Но сначала следовало придумать само преступление, подлежащее раскрытию. Какие у нас вообще могут быть преступления? Ну, во-первых, убийство. Это особенно щекочет нервы, вызывает у читателя объяснимое чувство ненависти к злодею — преступнику и, соответственно, неизбывное желание поучительного возмездия. И чем ужасней, чем бесчеловечней злодеяние — тем сильней это желание. Нет, убийство — это в самом деле хорошо, потому что для, например, ограбления или каких-либо торговых, политических махинаций нужно хорошее знание предмета, технологии, коими я, понятно, не обладаю, можно, конечно, для пользы дела изучить вопрос, проконсультироваться с «компетентными товарищам», поработать с документами, но времени мало, да и не стоила затеянная мною игра таких свеч. Значит, убийство. Один человек лишает жизни другого. Зачем? Зачем — это очень важно, потому что мотивация преступления — ключ к его раскрытию. Для проницательного следователя. А мой следователь должен быть проницательным — кому нужен следователь-простачок? Зато уж и преступник обязан удивить изворотливостью и умом — талантливому сыщику нужен достойный оппонент, чтобы доказать, насколько сам он хитер и ловок. Яснее ясного.

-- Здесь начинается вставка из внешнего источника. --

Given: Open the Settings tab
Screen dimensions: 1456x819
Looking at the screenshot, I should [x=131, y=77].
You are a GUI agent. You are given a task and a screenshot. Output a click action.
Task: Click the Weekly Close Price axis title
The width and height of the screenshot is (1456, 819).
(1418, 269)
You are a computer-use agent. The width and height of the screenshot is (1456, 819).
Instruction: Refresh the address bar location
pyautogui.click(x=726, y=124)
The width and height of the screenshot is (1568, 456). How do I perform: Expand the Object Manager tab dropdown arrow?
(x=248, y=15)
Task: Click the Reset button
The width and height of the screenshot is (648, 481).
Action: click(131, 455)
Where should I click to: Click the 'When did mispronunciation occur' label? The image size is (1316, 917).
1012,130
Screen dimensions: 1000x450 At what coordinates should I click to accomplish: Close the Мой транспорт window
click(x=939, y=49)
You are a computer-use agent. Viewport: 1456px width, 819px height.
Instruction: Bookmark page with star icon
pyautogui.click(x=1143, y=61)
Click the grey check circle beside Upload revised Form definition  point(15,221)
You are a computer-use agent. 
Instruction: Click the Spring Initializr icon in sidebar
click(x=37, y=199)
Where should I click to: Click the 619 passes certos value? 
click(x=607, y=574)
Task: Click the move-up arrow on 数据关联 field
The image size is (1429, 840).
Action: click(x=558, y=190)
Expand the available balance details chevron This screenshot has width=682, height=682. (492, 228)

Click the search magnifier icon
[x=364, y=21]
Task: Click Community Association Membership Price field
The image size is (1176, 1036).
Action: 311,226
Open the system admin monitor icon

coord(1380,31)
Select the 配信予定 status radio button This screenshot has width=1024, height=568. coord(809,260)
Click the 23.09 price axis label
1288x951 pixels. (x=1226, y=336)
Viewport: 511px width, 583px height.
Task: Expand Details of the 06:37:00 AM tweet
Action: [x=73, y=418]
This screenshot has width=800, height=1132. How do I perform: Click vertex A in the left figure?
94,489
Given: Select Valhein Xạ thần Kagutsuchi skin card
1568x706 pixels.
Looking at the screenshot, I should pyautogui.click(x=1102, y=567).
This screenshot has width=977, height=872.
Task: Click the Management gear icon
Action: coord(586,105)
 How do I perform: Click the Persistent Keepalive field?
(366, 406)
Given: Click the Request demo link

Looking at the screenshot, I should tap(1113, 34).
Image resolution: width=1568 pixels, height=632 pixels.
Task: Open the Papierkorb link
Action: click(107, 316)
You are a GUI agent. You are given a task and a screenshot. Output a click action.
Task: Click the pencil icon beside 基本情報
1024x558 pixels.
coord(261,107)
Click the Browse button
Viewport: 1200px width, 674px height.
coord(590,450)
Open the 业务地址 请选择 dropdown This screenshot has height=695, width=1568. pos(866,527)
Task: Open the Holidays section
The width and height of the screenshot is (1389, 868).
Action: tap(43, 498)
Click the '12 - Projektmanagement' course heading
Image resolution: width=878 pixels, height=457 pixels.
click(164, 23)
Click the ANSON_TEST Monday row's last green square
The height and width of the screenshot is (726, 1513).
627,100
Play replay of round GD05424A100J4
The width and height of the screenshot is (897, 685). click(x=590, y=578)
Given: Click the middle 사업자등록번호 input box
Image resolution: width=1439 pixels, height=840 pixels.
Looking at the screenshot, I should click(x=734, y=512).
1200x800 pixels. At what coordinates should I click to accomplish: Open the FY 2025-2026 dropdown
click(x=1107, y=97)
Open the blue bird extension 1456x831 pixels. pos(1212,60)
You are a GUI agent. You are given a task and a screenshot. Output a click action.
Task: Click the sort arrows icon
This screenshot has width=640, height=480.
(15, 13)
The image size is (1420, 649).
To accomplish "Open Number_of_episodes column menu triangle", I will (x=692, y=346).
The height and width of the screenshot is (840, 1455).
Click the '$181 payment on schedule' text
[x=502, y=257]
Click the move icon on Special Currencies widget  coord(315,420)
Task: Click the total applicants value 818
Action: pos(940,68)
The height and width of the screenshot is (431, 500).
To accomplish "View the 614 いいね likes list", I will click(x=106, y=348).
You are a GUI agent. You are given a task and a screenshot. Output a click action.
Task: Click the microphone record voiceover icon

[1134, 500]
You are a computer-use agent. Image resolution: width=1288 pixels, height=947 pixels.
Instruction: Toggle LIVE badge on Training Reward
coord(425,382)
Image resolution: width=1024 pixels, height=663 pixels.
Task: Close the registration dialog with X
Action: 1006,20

Далее. Кого требуется убить? Лучше всего женщину. Молодую, красивую, одаренную. Чтобы очень жаль ее читателю было. Глупо считать, будто жизнь юной красавицы дороже жизни брюхастого любителя пива, зато все это можно ярко описать. Как она сопротивлялась, защищая свое девичье тело, для любви и ласки созданное, как смотрела в черные зрачки погубителя прекрасными светлыми глазами, заламывая нежные руки. В кино чаще показывают результат насилия: изящно обставленная комната, в центре ковра, чтобы потом можно было мелом обвести, — распростертая женская фигура, грудь почти обнажена, оголены длинные безжизненные ноги. К тому же причин для убийства такой девы наберется великое множество — ревность, месть, извращенность, садизм и весь остальной джентльменский набор приспешников порока. Потом — не любовную же историйку пишу — окажется, что преступника меньше всего интересовали ее женские прелести, причина убийства была абсолютно другая. А молодое же и одаренное следствие, поневоле сбитое с толку прелестями девушки, пошло по неверному пути. И вообще смертоносный удар был нацелен не в нее, а в другого человека, чтобы еще больше запутать ситуацию. Мне вдруг пришла в голову озорная мысль сделать жертву похожей на Светку, а убийцу — на тонкогубого Андрея. Чтобы они, читая, узнали себя. А я бы, смеясь, доказывал, что это просто совпадение, ни о чем подобном и не помышлял.